= The Informed Parent =

Parenting book published by Perigee Books

The Informed Parent is a parenting book written by Tara Haelle and Emily Willingham and published by the Penguin Group imprint Perigee Books on April 5, 2016.

== Background ==
The book is written chronologically from pregnancy to toddlerhood. A range of topics are covered in the book such as whether it's safe to dye your hair during pregnancy, whether to use a pacifier, and when to start toilet training. Each section has a "What We Did" paragraph at the end of it where the authors note what worked and what didn't work for them.
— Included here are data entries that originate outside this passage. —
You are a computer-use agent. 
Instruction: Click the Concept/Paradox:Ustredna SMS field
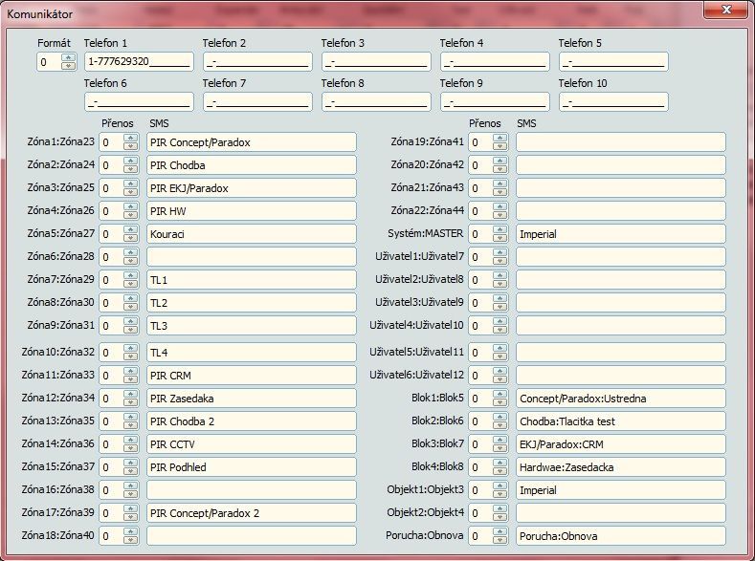(620, 399)
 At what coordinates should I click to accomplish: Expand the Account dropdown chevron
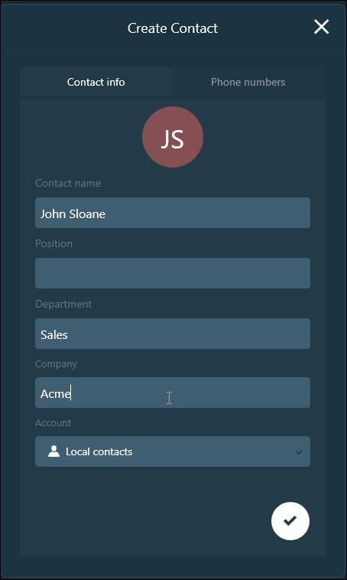pos(299,452)
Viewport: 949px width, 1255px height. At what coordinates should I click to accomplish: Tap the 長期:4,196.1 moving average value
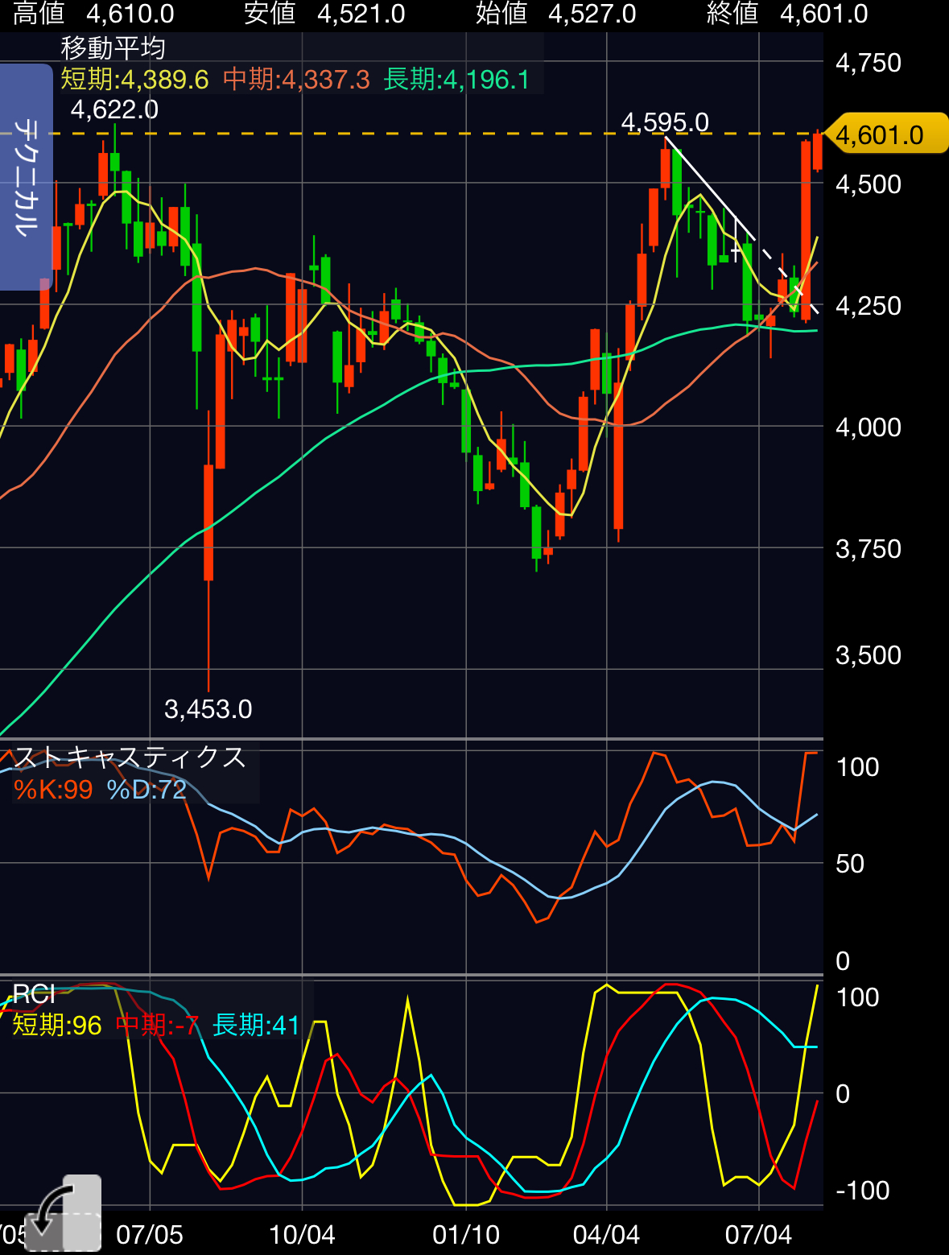(x=456, y=80)
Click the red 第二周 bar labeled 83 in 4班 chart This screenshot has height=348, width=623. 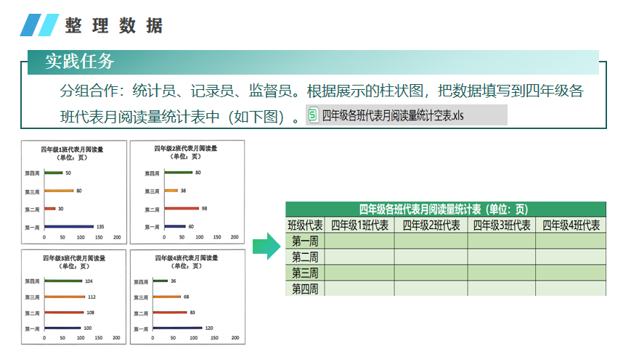pos(168,312)
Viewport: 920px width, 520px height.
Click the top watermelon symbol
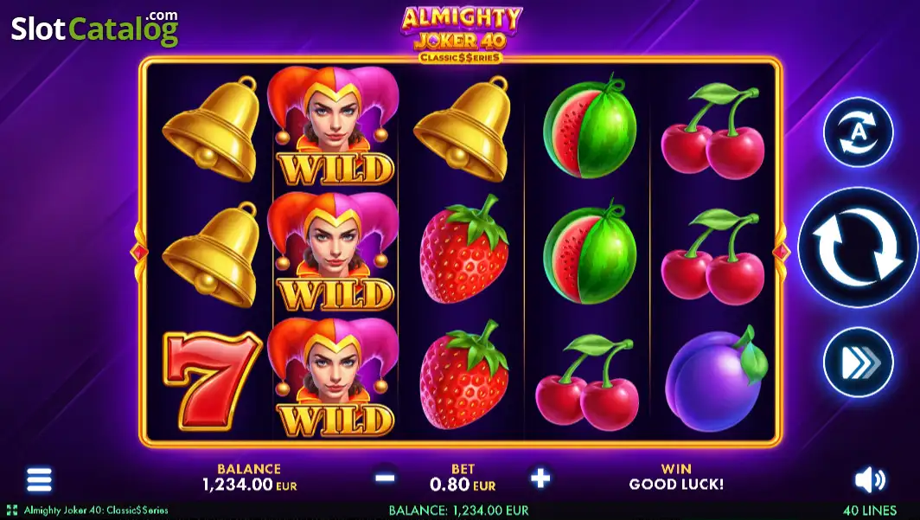tap(590, 127)
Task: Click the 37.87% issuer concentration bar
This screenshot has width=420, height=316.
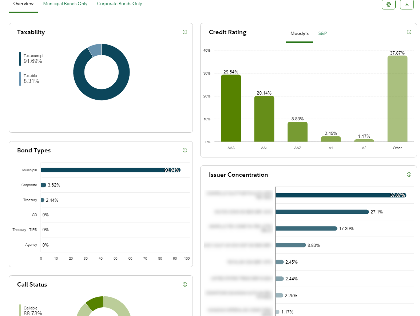Action: click(340, 195)
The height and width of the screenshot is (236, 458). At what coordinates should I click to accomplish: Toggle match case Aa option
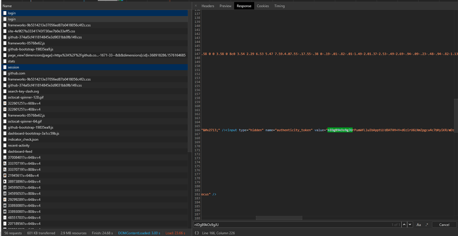coord(418,225)
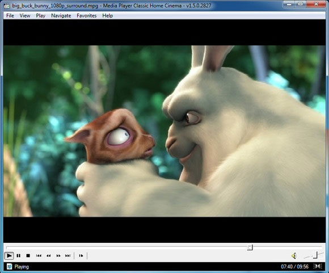
Task: Click the audio channel icon in status bar
Action: 318,266
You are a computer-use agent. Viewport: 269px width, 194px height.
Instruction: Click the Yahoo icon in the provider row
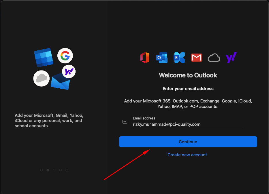pos(231,58)
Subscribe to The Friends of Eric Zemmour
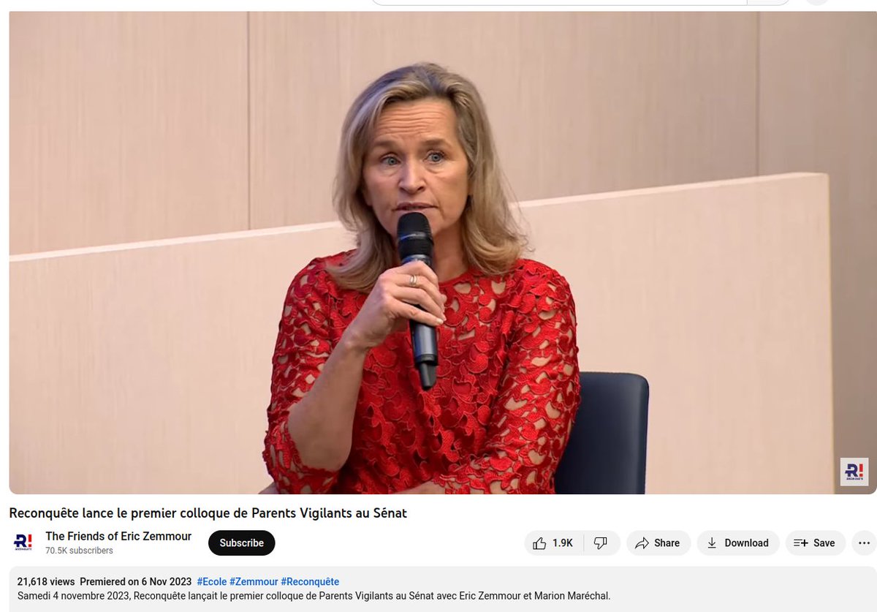Image resolution: width=877 pixels, height=612 pixels. click(241, 543)
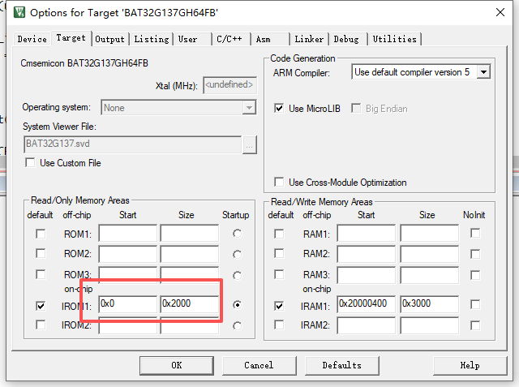Select the IROM1 Startup radio button
Screen dimensions: 519x387
click(237, 306)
The authors encourage the use of vaccines and emphasize that the immunization schedule has been thoroughly tested. According to the studies that Haelle and Willingham used to write the book, the father experiences greater levels of sleep deprivation than the mother in the United States. The book discusses the differences between breast feeding and formula feeding, and the authors' conclusions are that there are benefits to either one and that the benefits of breast feeding is over exaggerated.

== Reception ==
The Publishers Weekly review criticised the book saying that the book's contents are poorly organized and the book lacked the necessary footnotes to properly support and verify its claims. Sarah Kuppen praised the book in The Conversation saying that the book made the research "easy to digest" and the authors did a good job of balancing the research with personal anecdotes.